§ **EXERCISE BRIEF**
Reproduce the rows word for word, beginning with the first line of the rows and stopping after the line that contains "point(131,664)".

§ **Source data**
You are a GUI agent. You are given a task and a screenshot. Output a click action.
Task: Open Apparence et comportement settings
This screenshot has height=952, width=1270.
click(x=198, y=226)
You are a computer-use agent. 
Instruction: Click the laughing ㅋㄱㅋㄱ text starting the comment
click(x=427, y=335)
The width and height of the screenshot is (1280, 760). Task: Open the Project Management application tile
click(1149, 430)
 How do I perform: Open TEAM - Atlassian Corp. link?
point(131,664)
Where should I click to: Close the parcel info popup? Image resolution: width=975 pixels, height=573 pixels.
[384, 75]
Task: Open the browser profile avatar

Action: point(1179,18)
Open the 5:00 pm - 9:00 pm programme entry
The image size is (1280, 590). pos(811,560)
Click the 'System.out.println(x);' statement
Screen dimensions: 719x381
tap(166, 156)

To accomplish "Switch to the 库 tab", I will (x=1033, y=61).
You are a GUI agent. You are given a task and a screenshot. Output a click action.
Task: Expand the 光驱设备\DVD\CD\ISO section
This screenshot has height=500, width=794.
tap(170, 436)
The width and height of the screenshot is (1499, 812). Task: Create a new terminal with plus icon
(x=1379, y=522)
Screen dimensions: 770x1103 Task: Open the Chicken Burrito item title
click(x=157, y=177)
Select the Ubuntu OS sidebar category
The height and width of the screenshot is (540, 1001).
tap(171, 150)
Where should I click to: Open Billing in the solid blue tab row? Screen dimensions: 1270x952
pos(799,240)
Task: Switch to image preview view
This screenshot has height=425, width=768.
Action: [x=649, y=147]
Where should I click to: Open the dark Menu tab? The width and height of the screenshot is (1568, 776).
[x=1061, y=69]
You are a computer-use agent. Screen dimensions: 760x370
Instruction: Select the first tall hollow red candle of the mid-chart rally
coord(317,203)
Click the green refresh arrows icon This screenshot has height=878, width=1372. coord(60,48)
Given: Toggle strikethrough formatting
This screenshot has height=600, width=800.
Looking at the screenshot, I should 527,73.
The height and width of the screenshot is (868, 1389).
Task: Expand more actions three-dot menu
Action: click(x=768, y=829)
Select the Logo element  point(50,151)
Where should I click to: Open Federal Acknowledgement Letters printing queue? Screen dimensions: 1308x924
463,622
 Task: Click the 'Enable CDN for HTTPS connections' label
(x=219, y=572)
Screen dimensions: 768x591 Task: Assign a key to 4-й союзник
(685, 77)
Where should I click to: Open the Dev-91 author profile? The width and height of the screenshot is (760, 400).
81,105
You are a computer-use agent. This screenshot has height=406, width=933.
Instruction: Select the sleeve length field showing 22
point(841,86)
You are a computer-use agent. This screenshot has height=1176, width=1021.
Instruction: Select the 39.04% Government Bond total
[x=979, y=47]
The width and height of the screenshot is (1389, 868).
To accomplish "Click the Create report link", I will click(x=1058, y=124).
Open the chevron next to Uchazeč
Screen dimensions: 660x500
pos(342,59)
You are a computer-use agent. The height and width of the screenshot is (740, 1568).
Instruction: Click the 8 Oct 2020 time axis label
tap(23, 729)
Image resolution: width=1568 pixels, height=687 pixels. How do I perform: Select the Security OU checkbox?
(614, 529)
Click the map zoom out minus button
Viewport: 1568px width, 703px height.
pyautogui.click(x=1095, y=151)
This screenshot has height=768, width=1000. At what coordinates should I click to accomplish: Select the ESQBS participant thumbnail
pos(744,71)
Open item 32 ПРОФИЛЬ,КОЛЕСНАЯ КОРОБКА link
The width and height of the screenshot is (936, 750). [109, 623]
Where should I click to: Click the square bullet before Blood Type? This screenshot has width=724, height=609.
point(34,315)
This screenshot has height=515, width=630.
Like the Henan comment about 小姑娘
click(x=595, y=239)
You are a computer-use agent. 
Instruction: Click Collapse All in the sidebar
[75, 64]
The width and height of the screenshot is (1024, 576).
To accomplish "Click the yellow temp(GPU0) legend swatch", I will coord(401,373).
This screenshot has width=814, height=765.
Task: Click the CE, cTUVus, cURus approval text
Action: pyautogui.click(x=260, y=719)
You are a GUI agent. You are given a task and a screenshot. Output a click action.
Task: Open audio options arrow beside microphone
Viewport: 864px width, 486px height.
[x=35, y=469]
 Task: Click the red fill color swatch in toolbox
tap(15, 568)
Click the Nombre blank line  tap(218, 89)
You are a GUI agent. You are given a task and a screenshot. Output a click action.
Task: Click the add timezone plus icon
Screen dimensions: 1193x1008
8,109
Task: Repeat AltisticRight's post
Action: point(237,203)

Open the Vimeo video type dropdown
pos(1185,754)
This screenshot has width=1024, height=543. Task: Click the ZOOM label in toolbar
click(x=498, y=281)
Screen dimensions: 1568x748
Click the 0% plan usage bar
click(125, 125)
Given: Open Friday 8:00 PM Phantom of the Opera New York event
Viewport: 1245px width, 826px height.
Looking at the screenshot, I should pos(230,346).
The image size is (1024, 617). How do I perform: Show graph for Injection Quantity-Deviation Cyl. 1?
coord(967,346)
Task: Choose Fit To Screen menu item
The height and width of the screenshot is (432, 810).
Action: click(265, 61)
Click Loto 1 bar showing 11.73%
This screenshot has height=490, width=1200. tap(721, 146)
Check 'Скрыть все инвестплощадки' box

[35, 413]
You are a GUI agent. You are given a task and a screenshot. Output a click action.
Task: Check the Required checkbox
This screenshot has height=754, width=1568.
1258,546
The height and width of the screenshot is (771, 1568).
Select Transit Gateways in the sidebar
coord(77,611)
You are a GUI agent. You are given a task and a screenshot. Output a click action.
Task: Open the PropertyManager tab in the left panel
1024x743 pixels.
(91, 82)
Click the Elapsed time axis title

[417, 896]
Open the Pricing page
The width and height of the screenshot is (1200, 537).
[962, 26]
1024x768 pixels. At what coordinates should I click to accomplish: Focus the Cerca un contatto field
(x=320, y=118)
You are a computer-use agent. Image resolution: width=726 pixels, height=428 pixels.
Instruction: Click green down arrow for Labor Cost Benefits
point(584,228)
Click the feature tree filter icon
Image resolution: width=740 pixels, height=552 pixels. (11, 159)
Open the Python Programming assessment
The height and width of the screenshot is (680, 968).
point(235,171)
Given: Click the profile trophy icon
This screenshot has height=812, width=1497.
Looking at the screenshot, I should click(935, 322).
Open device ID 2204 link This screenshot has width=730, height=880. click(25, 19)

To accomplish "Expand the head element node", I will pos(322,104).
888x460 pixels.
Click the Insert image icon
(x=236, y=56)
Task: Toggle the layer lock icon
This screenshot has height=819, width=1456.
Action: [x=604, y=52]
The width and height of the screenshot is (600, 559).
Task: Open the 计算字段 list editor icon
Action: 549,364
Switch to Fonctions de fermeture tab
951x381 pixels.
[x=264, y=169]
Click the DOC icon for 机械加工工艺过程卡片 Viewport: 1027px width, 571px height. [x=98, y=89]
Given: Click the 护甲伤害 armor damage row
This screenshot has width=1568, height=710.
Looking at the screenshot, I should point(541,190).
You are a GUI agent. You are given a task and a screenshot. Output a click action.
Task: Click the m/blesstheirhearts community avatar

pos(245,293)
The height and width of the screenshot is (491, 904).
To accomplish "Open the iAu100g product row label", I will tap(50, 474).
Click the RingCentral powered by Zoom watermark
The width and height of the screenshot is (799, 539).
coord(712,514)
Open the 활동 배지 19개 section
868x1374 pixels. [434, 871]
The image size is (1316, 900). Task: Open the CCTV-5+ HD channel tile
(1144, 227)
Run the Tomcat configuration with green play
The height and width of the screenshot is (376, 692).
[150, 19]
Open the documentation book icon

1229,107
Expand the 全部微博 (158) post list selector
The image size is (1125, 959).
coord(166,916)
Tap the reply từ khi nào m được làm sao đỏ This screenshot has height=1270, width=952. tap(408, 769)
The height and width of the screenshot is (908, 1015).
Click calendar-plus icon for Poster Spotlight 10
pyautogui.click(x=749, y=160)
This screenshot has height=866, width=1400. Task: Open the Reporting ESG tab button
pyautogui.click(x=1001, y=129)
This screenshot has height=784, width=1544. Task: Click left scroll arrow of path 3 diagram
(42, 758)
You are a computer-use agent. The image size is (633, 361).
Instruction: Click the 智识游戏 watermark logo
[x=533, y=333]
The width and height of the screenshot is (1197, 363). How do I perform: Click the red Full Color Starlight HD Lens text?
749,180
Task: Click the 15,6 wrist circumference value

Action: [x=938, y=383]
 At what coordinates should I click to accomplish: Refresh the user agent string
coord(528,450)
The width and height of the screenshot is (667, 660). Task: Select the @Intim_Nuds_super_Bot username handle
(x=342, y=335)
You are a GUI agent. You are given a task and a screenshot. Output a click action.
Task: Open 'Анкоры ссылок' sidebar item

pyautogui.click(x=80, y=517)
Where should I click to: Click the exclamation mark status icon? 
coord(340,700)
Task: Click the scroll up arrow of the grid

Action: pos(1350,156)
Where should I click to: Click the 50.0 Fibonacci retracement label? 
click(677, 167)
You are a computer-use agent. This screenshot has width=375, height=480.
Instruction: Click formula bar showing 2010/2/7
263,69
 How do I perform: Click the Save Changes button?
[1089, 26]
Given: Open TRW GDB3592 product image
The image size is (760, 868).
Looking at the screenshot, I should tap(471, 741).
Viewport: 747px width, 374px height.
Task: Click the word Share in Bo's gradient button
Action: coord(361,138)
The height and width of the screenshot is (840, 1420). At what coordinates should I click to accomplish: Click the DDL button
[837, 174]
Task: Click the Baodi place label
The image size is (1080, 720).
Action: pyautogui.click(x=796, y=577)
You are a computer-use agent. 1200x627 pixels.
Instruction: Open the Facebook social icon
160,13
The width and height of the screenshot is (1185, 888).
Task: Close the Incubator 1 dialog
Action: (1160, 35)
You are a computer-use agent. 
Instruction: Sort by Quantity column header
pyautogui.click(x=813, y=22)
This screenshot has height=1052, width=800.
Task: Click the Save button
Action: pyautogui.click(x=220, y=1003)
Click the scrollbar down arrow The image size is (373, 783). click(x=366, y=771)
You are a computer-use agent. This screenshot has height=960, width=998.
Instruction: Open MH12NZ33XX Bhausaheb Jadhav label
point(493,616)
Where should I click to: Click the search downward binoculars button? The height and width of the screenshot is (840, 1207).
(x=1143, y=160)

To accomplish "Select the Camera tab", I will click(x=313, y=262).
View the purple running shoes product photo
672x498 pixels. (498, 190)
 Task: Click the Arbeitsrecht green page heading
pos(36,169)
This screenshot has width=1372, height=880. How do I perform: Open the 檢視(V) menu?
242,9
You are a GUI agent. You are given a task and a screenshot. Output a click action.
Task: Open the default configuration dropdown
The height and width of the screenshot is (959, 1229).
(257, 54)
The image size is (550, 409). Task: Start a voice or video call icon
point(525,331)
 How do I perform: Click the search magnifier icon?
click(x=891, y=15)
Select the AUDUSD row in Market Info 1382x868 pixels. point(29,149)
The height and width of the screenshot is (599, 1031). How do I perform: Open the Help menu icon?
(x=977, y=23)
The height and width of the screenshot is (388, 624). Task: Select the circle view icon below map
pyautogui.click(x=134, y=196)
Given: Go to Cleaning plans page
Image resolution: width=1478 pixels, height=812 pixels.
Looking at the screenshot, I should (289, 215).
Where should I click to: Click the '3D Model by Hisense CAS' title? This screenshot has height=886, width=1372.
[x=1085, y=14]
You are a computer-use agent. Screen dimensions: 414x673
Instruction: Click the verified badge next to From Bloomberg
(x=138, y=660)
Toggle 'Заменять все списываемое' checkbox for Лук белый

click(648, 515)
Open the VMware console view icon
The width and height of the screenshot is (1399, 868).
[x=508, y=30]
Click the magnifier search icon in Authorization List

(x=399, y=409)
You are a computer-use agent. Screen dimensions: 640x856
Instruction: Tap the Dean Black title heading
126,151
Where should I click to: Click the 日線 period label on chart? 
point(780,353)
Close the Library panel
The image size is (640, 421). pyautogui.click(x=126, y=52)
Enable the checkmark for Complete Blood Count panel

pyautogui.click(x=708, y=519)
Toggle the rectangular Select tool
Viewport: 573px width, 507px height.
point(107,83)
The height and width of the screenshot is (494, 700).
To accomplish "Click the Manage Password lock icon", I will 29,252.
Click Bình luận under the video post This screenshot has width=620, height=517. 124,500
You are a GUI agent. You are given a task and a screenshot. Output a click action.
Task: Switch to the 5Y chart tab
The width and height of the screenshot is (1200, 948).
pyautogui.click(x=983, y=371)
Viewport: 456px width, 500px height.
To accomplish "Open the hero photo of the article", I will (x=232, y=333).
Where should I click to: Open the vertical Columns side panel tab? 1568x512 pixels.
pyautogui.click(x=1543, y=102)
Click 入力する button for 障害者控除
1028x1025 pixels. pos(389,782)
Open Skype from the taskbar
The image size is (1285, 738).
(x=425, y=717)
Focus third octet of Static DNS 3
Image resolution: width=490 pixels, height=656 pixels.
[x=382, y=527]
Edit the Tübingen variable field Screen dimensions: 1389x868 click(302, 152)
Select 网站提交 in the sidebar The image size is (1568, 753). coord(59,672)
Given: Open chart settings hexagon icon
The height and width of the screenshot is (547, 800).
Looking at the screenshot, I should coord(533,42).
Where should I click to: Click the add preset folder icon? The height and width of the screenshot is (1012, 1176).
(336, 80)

§ **TASK RESPONSE**
You are a GUI agent. You are given a task and a screenshot. Output a click action.
Task: Open Apparence et comportement settings
This screenshot has height=952, width=1270.
click(x=198, y=226)
You are a computer-use agent. 
Instruction: Click the laughing ㅋㄱㅋㄱ text starting the comment
click(x=427, y=335)
The width and height of the screenshot is (1280, 760). Task: Open the Project Management application tile
click(1149, 430)
 How do I perform: Open TEAM - Atlassian Corp. link?
point(131,664)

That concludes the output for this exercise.